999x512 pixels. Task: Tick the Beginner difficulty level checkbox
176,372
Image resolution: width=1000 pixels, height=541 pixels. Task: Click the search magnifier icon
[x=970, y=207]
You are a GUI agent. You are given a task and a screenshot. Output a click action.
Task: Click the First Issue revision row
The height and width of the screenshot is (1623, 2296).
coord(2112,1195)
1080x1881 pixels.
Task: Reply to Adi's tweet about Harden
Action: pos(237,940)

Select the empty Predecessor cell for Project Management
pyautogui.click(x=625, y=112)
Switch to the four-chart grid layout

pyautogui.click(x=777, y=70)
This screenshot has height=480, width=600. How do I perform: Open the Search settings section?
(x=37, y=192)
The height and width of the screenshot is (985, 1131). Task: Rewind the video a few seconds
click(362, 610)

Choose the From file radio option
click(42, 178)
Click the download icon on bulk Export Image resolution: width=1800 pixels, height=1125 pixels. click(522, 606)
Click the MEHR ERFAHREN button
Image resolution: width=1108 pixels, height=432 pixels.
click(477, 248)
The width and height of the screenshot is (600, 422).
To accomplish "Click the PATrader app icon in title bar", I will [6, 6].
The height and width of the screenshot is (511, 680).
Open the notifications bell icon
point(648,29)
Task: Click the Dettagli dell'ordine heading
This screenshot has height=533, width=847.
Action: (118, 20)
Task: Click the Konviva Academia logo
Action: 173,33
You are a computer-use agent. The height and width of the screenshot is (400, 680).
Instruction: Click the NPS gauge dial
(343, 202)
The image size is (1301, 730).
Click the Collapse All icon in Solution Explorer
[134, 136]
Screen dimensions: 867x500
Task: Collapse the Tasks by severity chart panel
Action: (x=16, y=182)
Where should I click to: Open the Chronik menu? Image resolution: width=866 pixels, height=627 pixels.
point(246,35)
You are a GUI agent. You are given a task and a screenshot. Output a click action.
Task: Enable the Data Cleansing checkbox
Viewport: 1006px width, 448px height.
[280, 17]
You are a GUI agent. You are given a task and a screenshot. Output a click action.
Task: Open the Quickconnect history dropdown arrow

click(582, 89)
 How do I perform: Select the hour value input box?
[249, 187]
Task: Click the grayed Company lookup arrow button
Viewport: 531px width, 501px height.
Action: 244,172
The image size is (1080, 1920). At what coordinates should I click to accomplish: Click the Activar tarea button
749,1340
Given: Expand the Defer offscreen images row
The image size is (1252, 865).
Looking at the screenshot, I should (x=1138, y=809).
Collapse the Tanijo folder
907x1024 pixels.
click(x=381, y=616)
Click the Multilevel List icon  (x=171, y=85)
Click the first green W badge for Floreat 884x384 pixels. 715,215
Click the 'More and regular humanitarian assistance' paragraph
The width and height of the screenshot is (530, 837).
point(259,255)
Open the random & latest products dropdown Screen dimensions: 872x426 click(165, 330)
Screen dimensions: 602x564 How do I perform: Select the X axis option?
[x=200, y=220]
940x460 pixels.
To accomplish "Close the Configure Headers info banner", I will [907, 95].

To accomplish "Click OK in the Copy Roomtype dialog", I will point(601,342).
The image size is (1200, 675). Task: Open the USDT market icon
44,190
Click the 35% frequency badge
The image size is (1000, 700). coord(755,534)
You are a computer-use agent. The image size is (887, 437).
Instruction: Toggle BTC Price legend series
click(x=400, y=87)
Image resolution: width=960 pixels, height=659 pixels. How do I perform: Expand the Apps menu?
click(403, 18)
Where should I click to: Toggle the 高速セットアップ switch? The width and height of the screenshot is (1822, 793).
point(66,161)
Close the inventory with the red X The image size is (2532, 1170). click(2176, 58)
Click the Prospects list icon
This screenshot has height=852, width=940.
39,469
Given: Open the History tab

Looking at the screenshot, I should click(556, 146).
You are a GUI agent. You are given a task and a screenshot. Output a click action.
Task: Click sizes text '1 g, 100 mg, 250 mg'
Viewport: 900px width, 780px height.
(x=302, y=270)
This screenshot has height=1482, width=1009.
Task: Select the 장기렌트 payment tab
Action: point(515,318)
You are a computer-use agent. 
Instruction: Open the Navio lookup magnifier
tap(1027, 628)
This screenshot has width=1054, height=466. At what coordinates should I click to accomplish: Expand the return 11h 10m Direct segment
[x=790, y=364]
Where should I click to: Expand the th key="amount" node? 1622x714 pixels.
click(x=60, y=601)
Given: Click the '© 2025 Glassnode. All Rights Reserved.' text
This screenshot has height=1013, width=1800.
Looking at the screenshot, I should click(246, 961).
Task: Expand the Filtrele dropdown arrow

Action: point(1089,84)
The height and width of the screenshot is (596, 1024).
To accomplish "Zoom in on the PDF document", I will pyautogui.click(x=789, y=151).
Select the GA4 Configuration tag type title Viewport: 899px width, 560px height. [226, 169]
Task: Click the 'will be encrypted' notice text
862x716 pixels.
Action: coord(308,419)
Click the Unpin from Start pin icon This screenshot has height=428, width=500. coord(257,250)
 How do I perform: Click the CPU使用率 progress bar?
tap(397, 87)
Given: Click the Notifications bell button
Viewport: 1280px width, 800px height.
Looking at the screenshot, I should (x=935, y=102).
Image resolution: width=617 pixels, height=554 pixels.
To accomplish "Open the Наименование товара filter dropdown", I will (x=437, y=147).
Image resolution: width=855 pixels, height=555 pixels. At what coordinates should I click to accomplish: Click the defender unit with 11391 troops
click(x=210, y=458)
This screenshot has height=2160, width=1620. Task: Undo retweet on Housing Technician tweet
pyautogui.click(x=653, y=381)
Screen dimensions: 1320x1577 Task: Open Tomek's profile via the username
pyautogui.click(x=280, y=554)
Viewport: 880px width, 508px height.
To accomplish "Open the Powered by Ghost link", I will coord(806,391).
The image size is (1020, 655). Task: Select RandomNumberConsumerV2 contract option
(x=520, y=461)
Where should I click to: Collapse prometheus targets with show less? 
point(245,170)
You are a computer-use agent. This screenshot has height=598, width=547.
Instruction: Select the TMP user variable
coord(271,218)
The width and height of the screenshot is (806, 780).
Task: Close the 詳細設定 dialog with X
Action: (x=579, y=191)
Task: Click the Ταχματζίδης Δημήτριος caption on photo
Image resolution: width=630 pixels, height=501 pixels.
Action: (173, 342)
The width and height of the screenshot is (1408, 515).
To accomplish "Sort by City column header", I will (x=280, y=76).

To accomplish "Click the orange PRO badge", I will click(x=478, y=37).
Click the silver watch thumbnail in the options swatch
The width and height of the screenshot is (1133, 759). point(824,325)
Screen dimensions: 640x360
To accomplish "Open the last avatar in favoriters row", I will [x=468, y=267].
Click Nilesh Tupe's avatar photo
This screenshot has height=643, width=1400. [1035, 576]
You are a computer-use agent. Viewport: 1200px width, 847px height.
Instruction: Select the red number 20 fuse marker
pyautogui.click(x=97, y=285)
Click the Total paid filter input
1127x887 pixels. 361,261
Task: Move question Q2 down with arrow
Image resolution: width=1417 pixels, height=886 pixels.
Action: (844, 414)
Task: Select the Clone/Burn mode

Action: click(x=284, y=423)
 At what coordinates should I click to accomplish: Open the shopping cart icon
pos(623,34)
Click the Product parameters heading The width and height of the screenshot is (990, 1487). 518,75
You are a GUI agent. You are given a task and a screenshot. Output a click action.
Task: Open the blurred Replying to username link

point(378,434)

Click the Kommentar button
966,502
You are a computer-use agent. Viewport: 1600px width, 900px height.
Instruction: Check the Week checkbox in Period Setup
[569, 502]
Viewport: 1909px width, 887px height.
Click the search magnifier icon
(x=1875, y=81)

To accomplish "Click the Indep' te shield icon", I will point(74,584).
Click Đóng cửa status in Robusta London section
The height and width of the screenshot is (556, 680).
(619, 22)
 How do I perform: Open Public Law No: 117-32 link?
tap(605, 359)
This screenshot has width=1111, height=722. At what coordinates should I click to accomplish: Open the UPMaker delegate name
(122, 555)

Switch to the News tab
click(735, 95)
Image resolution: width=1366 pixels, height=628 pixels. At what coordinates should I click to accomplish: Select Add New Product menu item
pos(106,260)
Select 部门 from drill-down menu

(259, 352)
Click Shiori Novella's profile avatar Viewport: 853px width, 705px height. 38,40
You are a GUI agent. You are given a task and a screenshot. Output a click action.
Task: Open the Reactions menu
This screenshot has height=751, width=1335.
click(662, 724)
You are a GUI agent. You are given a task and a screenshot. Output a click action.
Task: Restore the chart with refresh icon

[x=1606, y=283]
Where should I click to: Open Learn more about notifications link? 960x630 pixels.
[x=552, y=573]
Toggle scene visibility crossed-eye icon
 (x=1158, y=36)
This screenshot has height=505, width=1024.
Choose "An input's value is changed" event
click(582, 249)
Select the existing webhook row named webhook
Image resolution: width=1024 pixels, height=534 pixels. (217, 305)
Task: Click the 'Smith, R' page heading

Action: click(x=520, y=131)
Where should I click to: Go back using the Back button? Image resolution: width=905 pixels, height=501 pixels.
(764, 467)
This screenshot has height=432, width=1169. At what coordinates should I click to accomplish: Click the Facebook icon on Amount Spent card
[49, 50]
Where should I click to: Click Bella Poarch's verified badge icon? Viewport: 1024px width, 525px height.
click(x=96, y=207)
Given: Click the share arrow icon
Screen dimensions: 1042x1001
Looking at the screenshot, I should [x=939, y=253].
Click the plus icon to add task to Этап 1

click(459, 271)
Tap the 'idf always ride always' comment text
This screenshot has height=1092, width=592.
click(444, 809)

** TASK DESCRIPTION **
Only lines containing "computer" belong in the answer; copy every such line from the records.

** EXERCISE RESPONSE **
You are a computer-use agent. The height and width of the screenshot is (400, 680).
You are a computer-use agent. The image size is (887, 437).
You are a computer-use agent. 
You are a computer-use agent. This screenshot has height=598, width=547.
You are a computer-use agent. Viewport: 1200px width, 847px height.
You are a computer-use agent. Viewport: 1600px width, 900px height.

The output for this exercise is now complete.